*DATA FOR THE TASK*.
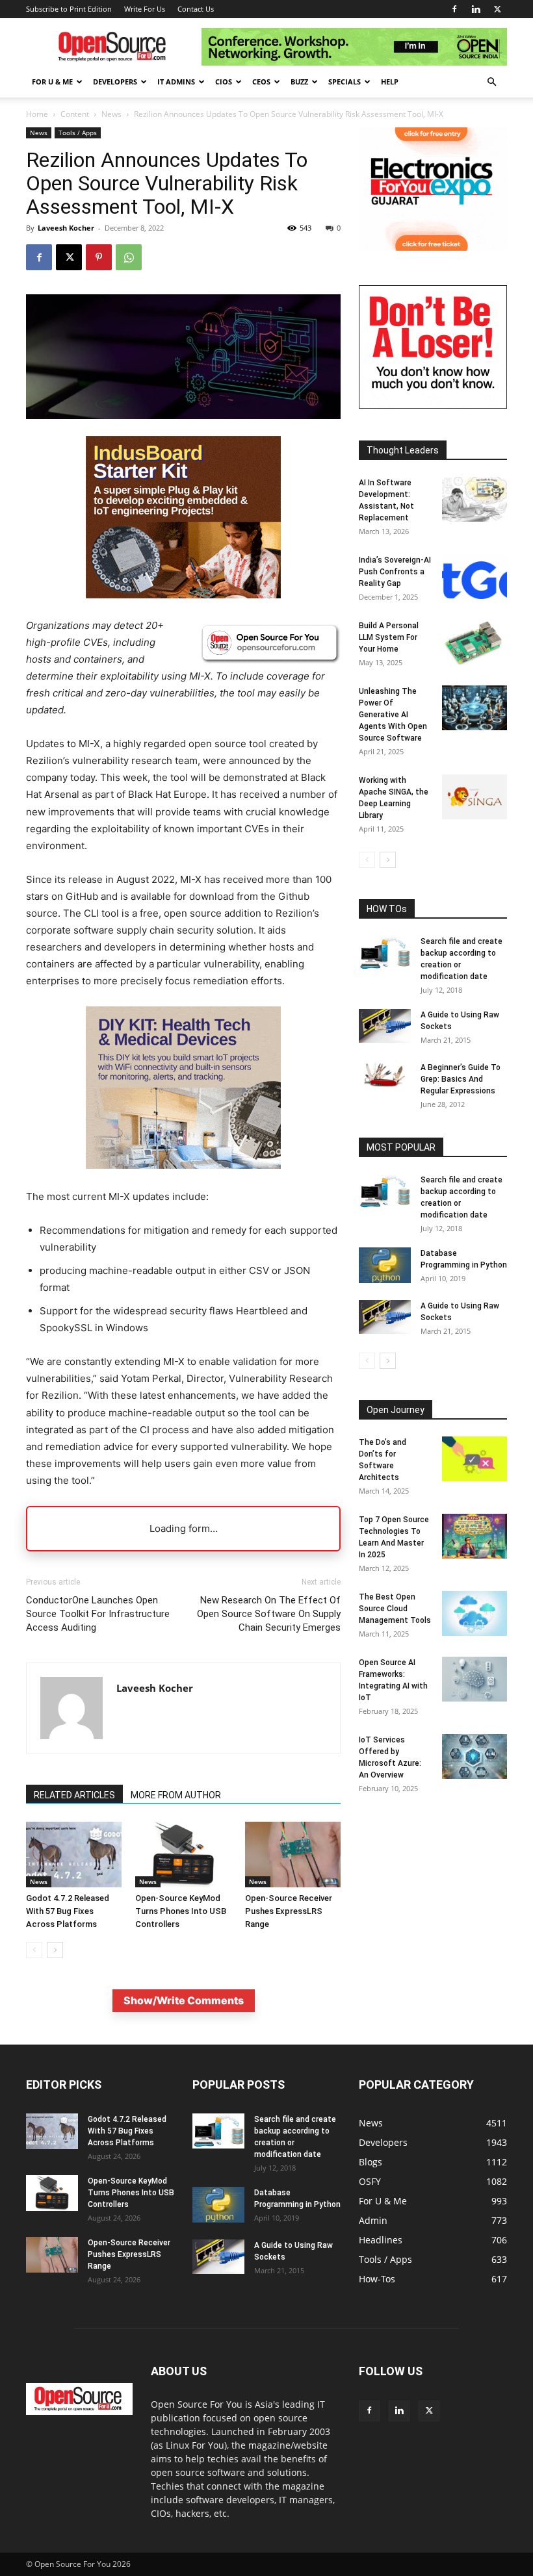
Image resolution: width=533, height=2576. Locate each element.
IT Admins (176, 81)
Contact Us (195, 9)
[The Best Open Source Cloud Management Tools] (474, 1613)
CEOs (261, 81)
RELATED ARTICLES (74, 1795)
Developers (115, 81)
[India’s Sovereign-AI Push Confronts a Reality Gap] (474, 576)
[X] (497, 9)
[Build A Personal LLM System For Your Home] (474, 642)
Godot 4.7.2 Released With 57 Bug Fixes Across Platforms (67, 1911)
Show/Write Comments (184, 2000)
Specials (344, 81)
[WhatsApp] (129, 257)
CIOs (223, 81)
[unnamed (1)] (433, 405)
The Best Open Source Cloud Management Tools (395, 1608)
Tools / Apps (77, 132)
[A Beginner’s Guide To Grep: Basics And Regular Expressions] (385, 1075)
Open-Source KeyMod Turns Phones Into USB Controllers (180, 1911)
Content (74, 114)
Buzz (299, 81)
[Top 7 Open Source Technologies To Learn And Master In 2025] (474, 1536)
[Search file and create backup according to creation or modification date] (385, 953)
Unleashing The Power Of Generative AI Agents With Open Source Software (393, 715)
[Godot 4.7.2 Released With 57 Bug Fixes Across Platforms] (74, 1854)
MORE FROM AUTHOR (176, 1795)
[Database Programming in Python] (385, 1265)
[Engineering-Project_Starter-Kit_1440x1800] (183, 595)
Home (37, 114)
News (111, 114)
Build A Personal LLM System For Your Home (389, 637)
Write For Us (144, 9)
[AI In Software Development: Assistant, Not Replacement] (474, 499)
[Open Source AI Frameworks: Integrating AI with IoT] (474, 1679)
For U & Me (52, 81)
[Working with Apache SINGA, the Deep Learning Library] (474, 796)
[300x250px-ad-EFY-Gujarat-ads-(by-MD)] (433, 247)
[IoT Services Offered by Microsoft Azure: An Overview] (474, 1756)
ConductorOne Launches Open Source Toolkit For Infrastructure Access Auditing (98, 1613)
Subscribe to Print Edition (69, 9)
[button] (491, 82)
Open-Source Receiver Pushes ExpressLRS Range (288, 1911)
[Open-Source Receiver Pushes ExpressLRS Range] (293, 1854)
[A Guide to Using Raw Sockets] (385, 1026)
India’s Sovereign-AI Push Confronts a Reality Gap (395, 571)
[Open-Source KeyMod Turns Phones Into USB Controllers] (183, 1854)
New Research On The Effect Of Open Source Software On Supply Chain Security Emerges (269, 1613)
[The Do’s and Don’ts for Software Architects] (474, 1458)
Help (389, 81)
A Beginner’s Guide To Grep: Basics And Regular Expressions (460, 1079)
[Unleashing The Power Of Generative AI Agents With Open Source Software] (474, 707)
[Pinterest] (99, 257)
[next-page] (55, 1950)
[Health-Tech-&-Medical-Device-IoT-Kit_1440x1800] (183, 1179)
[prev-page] (34, 1950)
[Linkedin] (476, 9)
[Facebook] (454, 9)
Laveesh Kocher (66, 228)
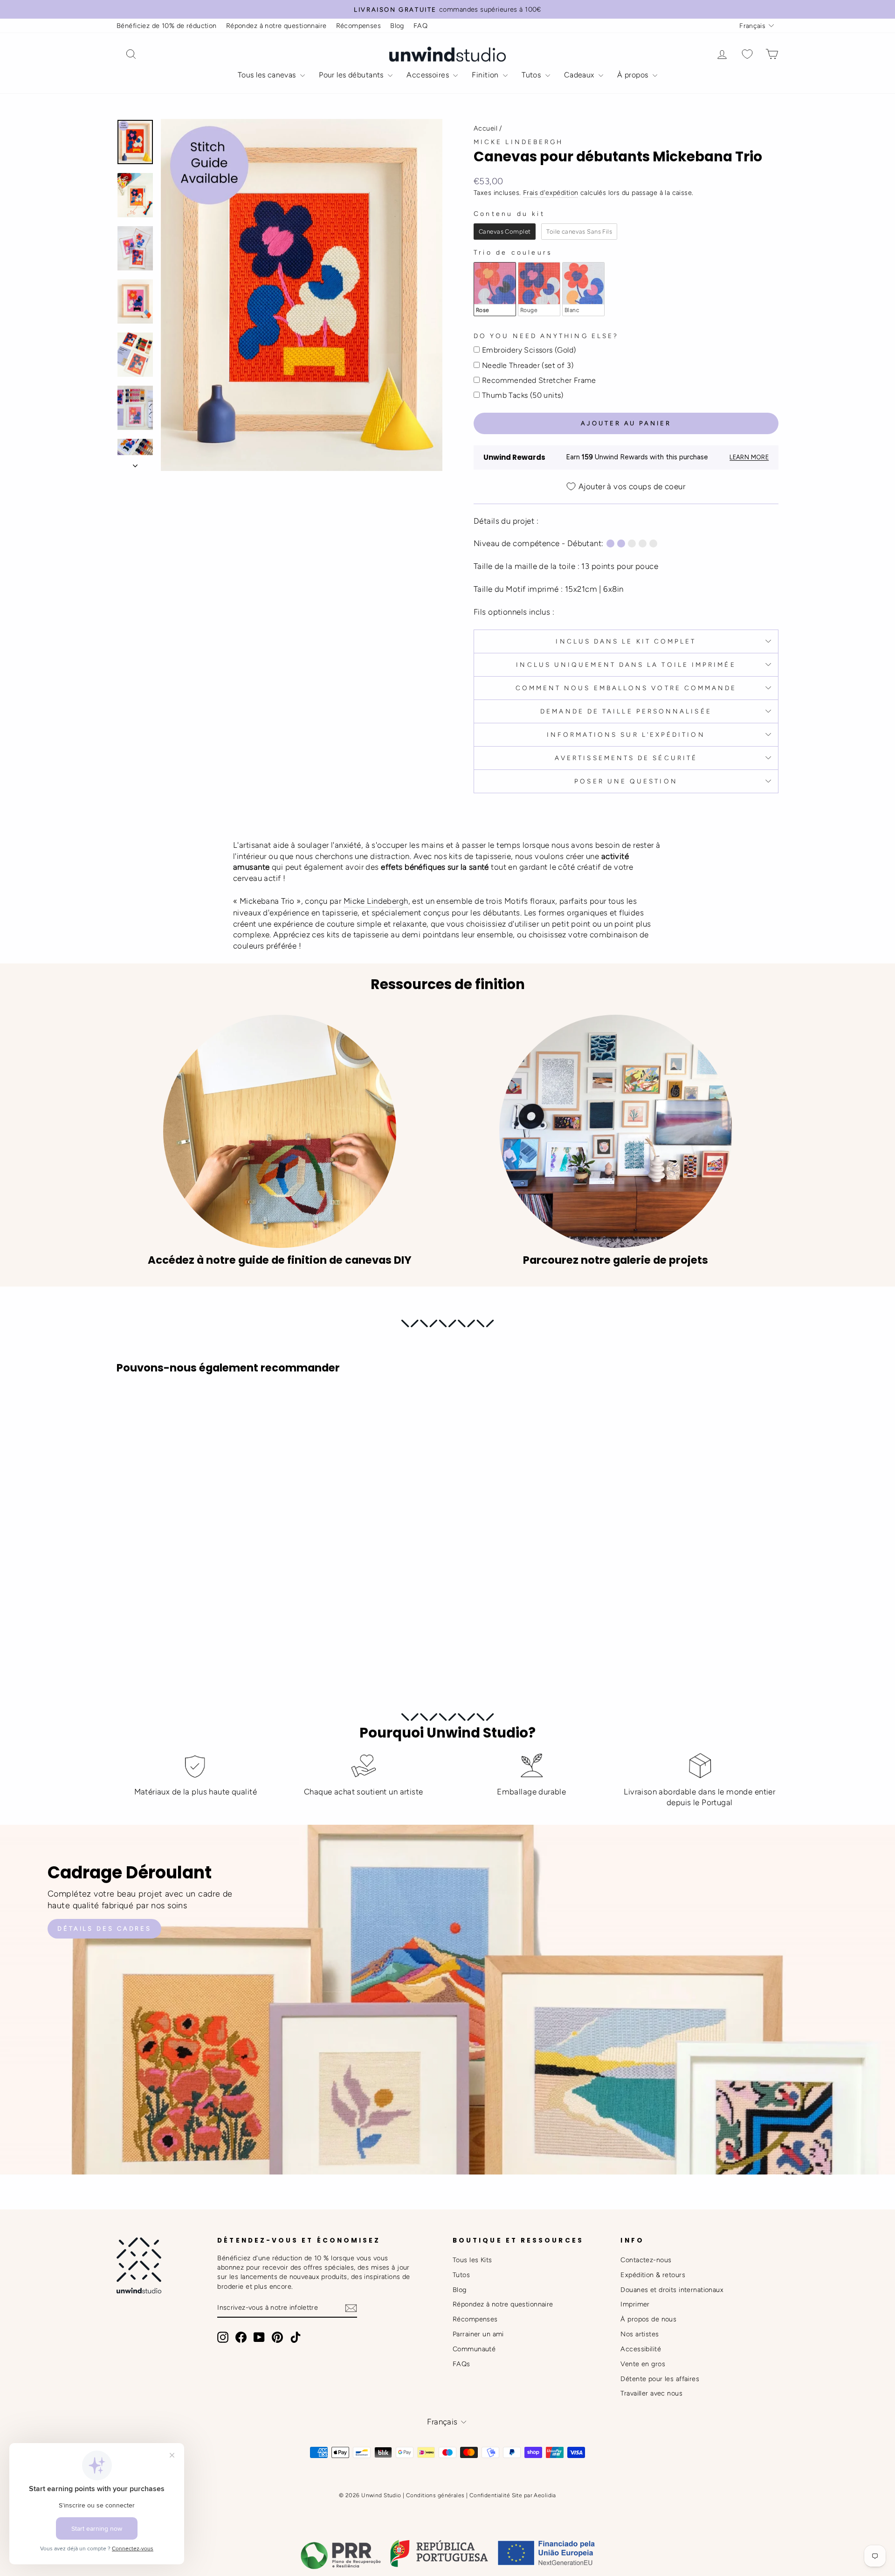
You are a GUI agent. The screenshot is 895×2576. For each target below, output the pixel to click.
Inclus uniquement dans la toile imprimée (626, 664)
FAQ (420, 25)
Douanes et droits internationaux (671, 2289)
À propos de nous (648, 2319)
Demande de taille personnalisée (625, 711)
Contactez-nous (645, 2260)
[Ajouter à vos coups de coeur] (128, 1407)
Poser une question (625, 781)
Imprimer (634, 2304)
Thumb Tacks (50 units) (523, 395)
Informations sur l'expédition (626, 734)
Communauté (474, 2349)
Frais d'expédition (550, 192)
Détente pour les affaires (659, 2379)
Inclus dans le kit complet (626, 641)
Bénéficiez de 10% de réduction (167, 25)
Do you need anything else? (546, 335)
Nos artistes (639, 2334)
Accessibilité (640, 2349)
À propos (633, 74)
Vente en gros (642, 2364)
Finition (486, 74)
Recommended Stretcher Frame (539, 380)
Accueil (485, 128)
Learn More (749, 457)
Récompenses (358, 25)
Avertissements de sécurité (626, 758)
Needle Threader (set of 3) (527, 365)
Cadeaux (580, 74)
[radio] (505, 231)
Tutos (532, 74)
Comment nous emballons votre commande (626, 688)
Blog (397, 25)
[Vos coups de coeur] (747, 54)
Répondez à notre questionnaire (276, 25)
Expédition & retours (652, 2275)
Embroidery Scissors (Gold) (529, 350)
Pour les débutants (352, 74)
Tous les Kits (472, 2260)
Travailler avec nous (651, 2393)
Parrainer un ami (478, 2334)
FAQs (461, 2364)
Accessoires (428, 74)
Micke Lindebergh (518, 141)
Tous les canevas (268, 74)
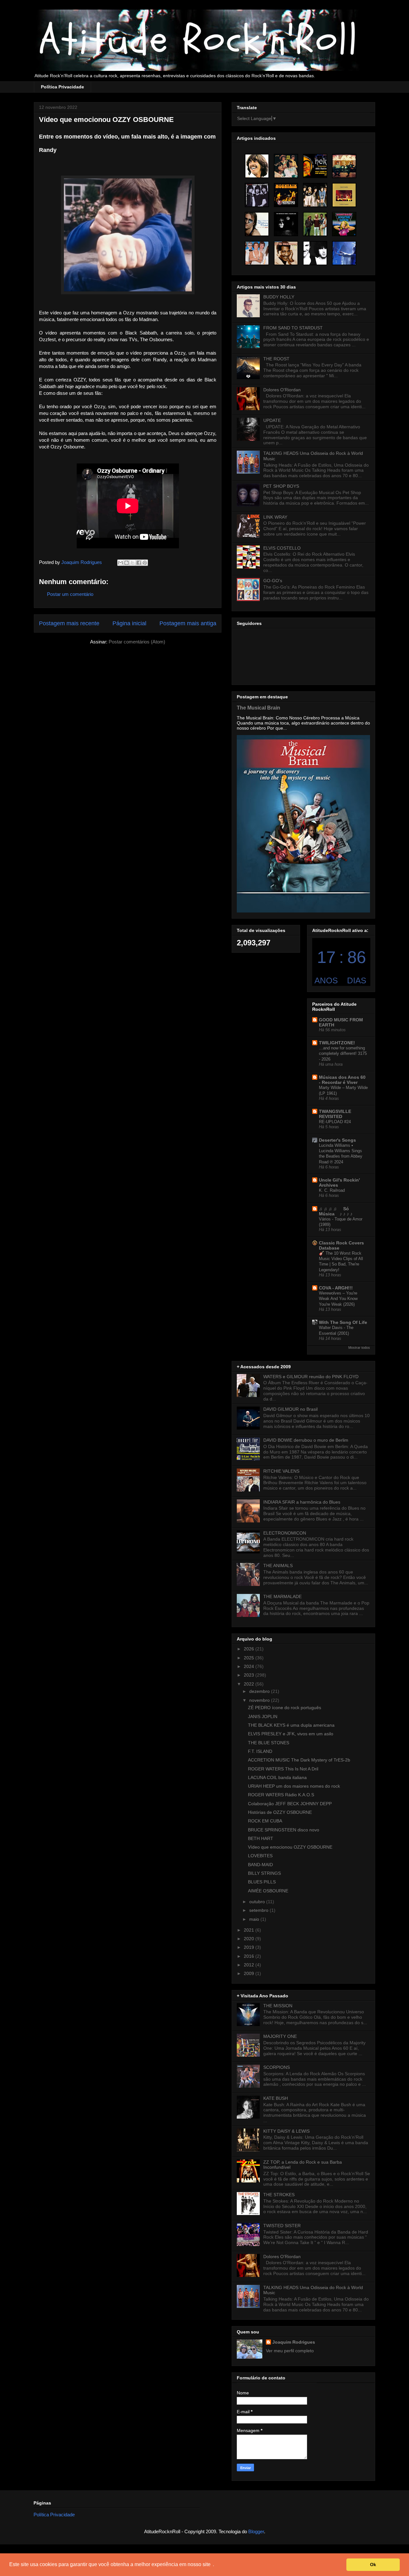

*TASK DIRECTIONS*.
Output every entry verbatim but skip the pictures.

*COMPLETED TASK*.
Image resolution: width=533, height=2576. Locate each element.
IT Admins (176, 81)
Contact Us (195, 9)
[The Best Open Source Cloud Management Tools] (474, 1613)
CEOs (261, 81)
RELATED ARTICLES (74, 1795)
Developers (115, 81)
[India’s Sovereign-AI Push Confronts a Reality Gap] (474, 576)
[X] (497, 9)
[Build A Personal LLM System For Your Home] (474, 642)
Godot 4.7.2 Released With 57 Bug Fixes Across Platforms (67, 1911)
Show/Write Comments (184, 2000)
Specials (344, 81)
[WhatsApp] (129, 257)
CIOs (223, 81)
[unnamed (1)] (433, 405)
The Best Open Source Cloud Management Tools (395, 1608)
Tools / Apps (77, 132)
[A Beginner’s Guide To Grep: Basics And Regular Expressions] (385, 1075)
Open-Source KeyMod Turns Phones Into USB Controllers (180, 1911)
Content (74, 114)
Buzz (299, 81)
[Top 7 Open Source Technologies To Learn And Master In 2025] (474, 1536)
[Search file and create backup according to creation or modification date] (385, 953)
Unleashing The Power Of Generative AI Agents With Open Source Software (393, 715)
[Godot 4.7.2 Released With 57 Bug Fixes Across Platforms] (74, 1854)
MORE FROM AUTHOR (176, 1795)
[Database Programming in Python] (385, 1265)
[Engineering-Project_Starter-Kit_1440x1800] (183, 595)
Home (37, 114)
News (111, 114)
Build A Personal LLM System For Your Home (389, 637)
Write For Us (144, 9)
[AI In Software Development: Assistant, Not Replacement] (474, 499)
[Open Source AI Frameworks: Integrating AI with IoT] (474, 1679)
For U & Me (52, 81)
[Working with Apache SINGA, the Deep Learning Library] (474, 796)
[300x250px-ad-EFY-Gujarat-ads-(by-MD)] (433, 247)
[IoT Services Offered by Microsoft Azure: An Overview] (474, 1756)
ConductorOne Launches Open Source Toolkit For Infrastructure Access Auditing (98, 1613)
Subscribe to Print Edition (69, 9)
[button] (491, 82)
Open-Source Receiver Pushes ExpressLRS Range (288, 1911)
[Open-Source Receiver Pushes ExpressLRS Range] (293, 1854)
[A Guide to Using Raw Sockets] (385, 1026)
India’s Sovereign-AI Push Confronts a Reality Gap (395, 571)
[Open-Source KeyMod Turns Phones Into USB Controllers] (183, 1854)
New Research On The Effect Of Open Source Software On Supply Chain Security Emerges (269, 1613)
[The Do’s and Don’ts for Software Architects] (474, 1458)
Help (389, 81)
A Beginner’s Guide To Grep: Basics And Regular Expressions (460, 1079)
[Unleashing The Power Of Generative AI Agents With Open Source Software] (474, 707)
[Pinterest] (99, 257)
[next-page] (55, 1950)
[Health-Tech-&-Medical-Device-IoT-Kit_1440x1800] (183, 1179)
[prev-page] (34, 1950)
[Linkedin] (476, 9)
[Facebook] (454, 9)
Laveesh Kocher (66, 228)
You are a GUI agent. The screenshot is 895×2576. For each target below, output the pixel to click.
Inclus uniquement dans la toile imprimée (626, 664)
FAQ (420, 25)
Douanes et droits internationaux (671, 2289)
À propos de nous (648, 2319)
Demande de taille personnalisée (625, 711)
Contactez-nous (645, 2260)
[Ajouter à vos coups de coeur] (128, 1407)
Poser une question (625, 781)
Imprimer (634, 2304)
Thumb Tacks (50 units) (523, 395)
Informations sur l'expédition (626, 734)
Communauté (474, 2349)
Frais d'expédition (550, 192)
Détente pour les affaires (659, 2379)
Inclus dans le kit complet (626, 641)
Bénéficiez de 10% de réduction (167, 25)
Do you need anything else? (546, 335)
Nos artistes (639, 2334)
Accessibilité (640, 2349)
À propos (633, 74)
Vente en gros (642, 2364)
Finition (486, 74)
Recommended Stretcher Frame (539, 380)
Accueil (485, 128)
Learn More (749, 457)
Récompenses (358, 25)
Avertissements de sécurité (626, 758)
Needle Threader (set of 3) (527, 365)
Cadeaux (580, 74)
[radio] (505, 231)
Tutos (532, 74)
Comment nous emballons votre commande (626, 688)
Blog (397, 25)
[Vos coups de coeur] (747, 54)
Répondez à notre questionnaire (276, 25)
Expédition & retours (652, 2275)
Embroidery Scissors (Gold) (529, 350)
Pour les débutants (352, 74)
Tous les Kits (472, 2260)
Travailler avec nous (651, 2393)
Parrainer un ami (478, 2334)
FAQs (461, 2364)
Accessoires (428, 74)
Micke Lindebergh (518, 141)
Tous les canevas (268, 74)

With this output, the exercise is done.